Some UNIFY internal integrity tests

Starting in January, an extensive series of tests (and a few corrective procedures) have been run on the UNIFY database underlying Case Management to make sure everything is stored consistently.

Records in the database are stored in slots of which so many are allocated at any given time. Slots in turn reside in segments, which live in volumes. When records are deleted, the slots they occupied are linked into a delete chain so they can be reused.

A UNIFY program called delch was used to check the integrity of each delete chain. In addition, software developed locally compared the delch results mathematically to the allocation statistics produced by the DBSTATS program.

Some 17 tables were found to have one or another kind of problem in slot allocation. In many cases, slots beyond a table's high-water mark were incorrectly tagged as allocated. These problems were corrected by reconfiguring the database, altering segment sizes to exclude the erroneous slots. The few tables whose problems were not corrected by that action contained slots marked unallocated interspersed with allocated slots. Those slots were manually retagged as deleted slots and the delch program was run again to put them correctly on the delete chain.

Another locally-developed program was run to check for duplicate keys among all tables which declare a primary key. This program had been pivotal in solving serious earlier problems in January 1994 and June 1994, but when run in January 1996 it gave all our primary keys a clean bill of health.

Easily the most time-consuming integrity test concerns "explicit relationships", a UNIFY feature where a record in one table can actually contain the slot number of a related record in another table. This allows UNIFY to find the related records very quickly, provided all such "links" are correct. If they're not, many strange consequences are possible.

A UNIFY program called relchk is used to check the integrity of these links. It goes exhaustively through every table involved, following links and examining the linked records to determine if they should really be linked, or reporting records that are not linked but should be.

The output produced by relchk can be so overwhelming that a filter script is quite handy to read through the unabridged relchk output file and produce a summary file on a more human scale.
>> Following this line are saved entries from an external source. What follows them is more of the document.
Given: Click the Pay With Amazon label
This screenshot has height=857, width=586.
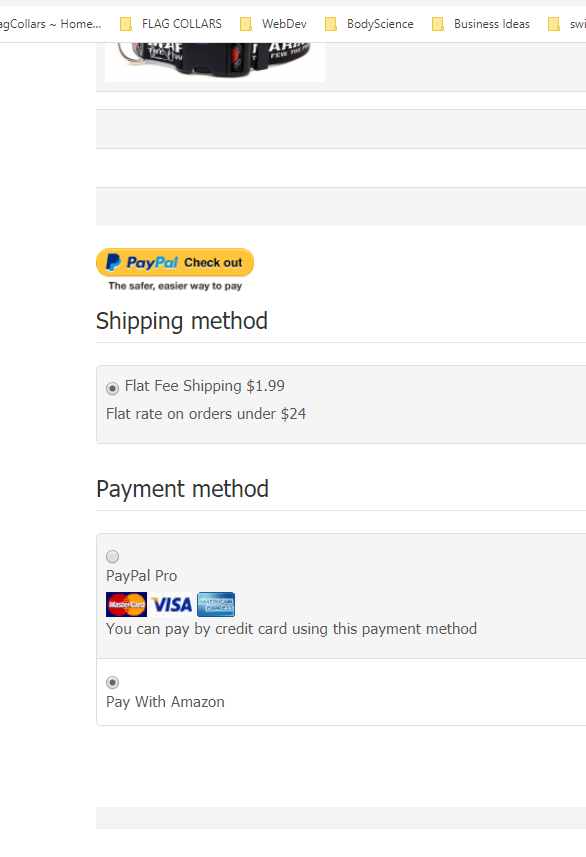Looking at the screenshot, I should [165, 702].
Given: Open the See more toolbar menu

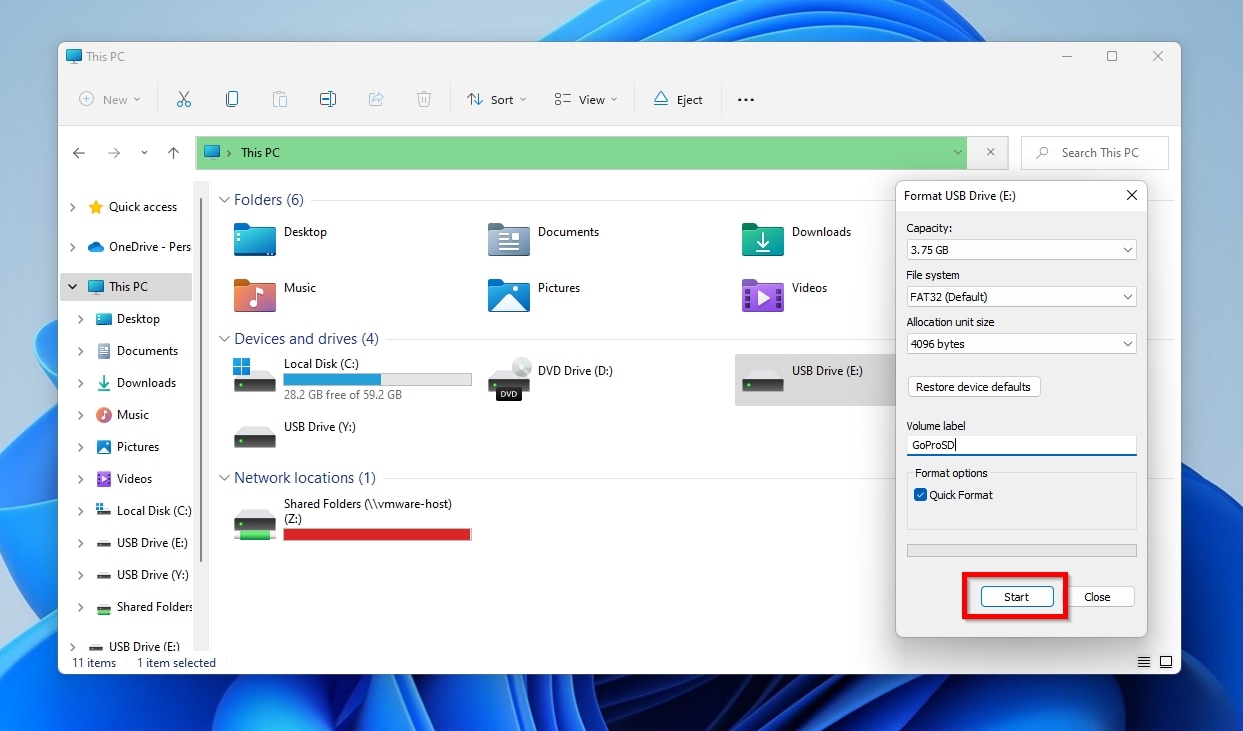Looking at the screenshot, I should tap(745, 99).
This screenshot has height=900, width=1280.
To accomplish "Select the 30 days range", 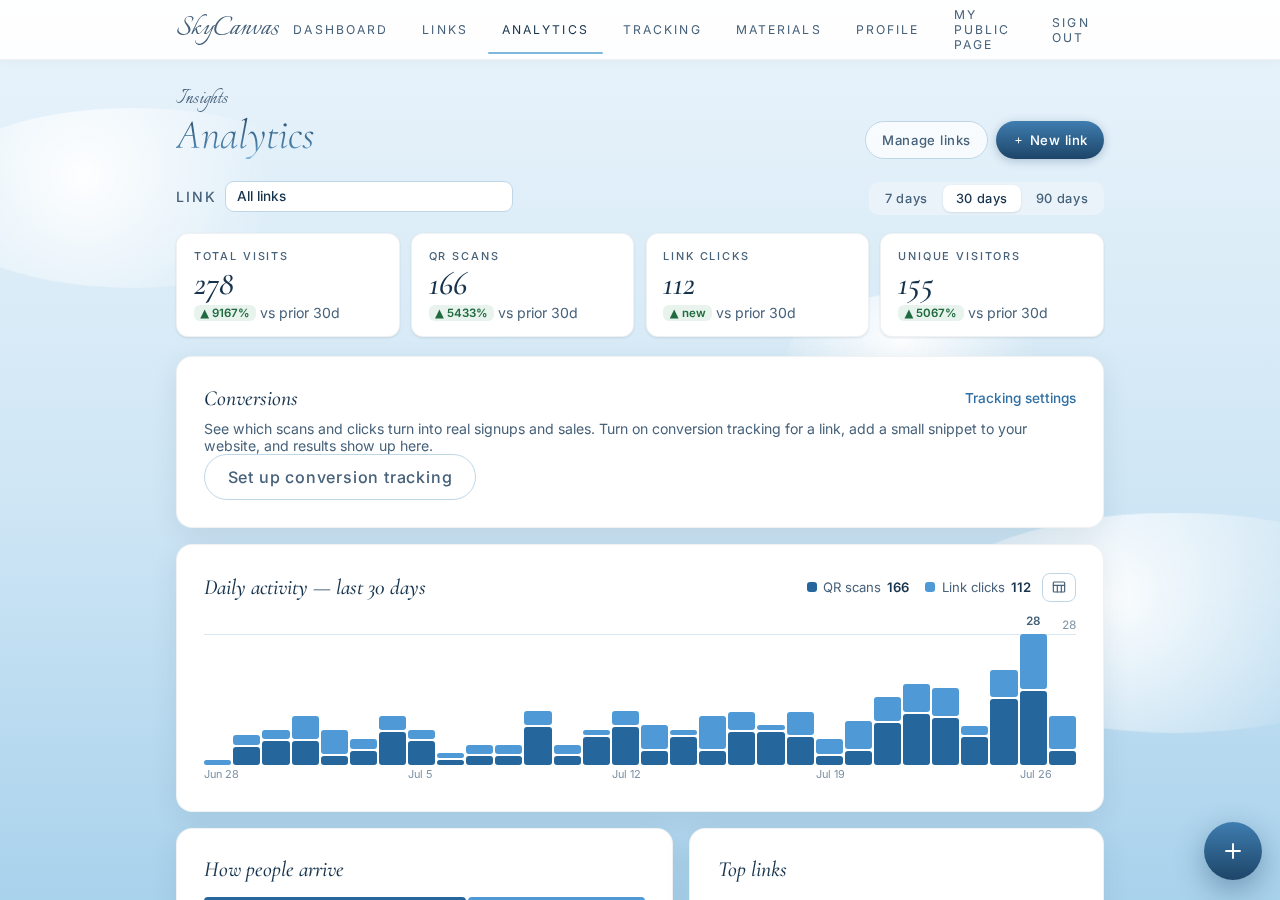I will pyautogui.click(x=982, y=198).
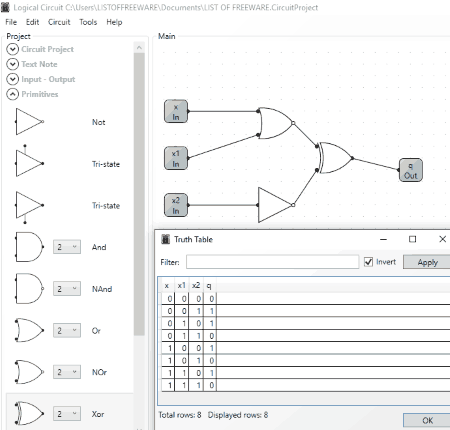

The summary includes line numbers and byte offsets into the unabridged file in case specific details need to be retrieved; often they don't.
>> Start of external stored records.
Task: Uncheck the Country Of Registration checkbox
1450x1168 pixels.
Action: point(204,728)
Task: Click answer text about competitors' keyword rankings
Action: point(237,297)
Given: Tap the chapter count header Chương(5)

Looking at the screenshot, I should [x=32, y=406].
If a particular relationship is found to be mislinked, another UNIFY program called REPOINT can be used to relink it correctly, in many cases. (In past problems we have identified and documented certain types of mislink which REPOINT fails to detect and correct.)

There are 113 explicit relationships defined in ICMS, some involving only a handful of records, others involving a million or more. REPOINT and relchk both run in comparable time, which can be seconds for one of the small relationships to ten hours or more for each of the larger ones. Because it only looks and does not modify, relchk can be run at any convenient time and interrupted if need be without corrupting the database; it does, however, require that updates to the affected tables be prevented while it is running, so its results will be accurate.

REPOINT, on the other hand, modifies the database, and once started must run to completion. If it is interrupted for any reason whatever, the database must be restored from the backup. This implies a fresh backup must be on hand. If relchk reveals that something is mislinked, the time to run REPOINT on that relationship must be estimated (roughly the same as the time relchk required) and a block with that much uninterrupted time available set aside for running REPOINT, with no other database activity.

The 113 explicit relationships were split into groups such that each group could be relchked in a weekend (including the Presidents Day weekend). After the entire round of checks, 18 of the 113 were found to have mislinks. The number of mislinks varied from one (in the hist->evlist relationship, and also one in histdp->hist) to over 400,000 (docproc->hist). Most mislinks involved the "zero" or "null" records that must exist in certain tables; their relatives in other tables were not correctly linked to them. The situation was probably created when additional zero/null records were added to the database on advice of the training center; existing database records were not automatically linked to these additions.

Sixteen of the 18 relationships with problems were corrected with REPOINT, also in stages over two recent weekends. Because the two relationships with one mislink apiece are among the largest, the single mislink in each of these was corrected by hand rather than blowing the many hours a REPOINT would require. (In SYS920 this can often be done by altering the foreign key field in the child record, then restoring the original value and using faccess to verify linkage. setsize can be used as a quick check for linkage in the other direction--the count should have incremented--though stepping through the set is more conclusive if its membership is manageably small.)

Only one problem was found that will require personal attention: the schedule record at location 50125 (schedule id 380527) lists as its terminator the nonexistent hist id 1120579. Either that hist id is wrong, and the correct id should be determined and placed in that record, or it's right and the corresponding hist record has vanished and must be reconstructed.

Because it has taken many weeks to complete this series of tests, it is possible problems have crept in since the earlier tests in the series; so, it is not possible to say for certain the database is 100% consistent. It is also worth emphasizing that consistency from the UNIFY point of view is not the same as correctness of all the stored records. These tests have checked only that the records are stored in the proper structure for UNIFY to access and retrieve them. Many could still contain incorrect information from a legal or real-world standpoint.

Nevertheless, once the one remaining schedule-record problem is corrected, we will have a database probably as close to consistent as it's been in my time at the Court. Nobody sneeze.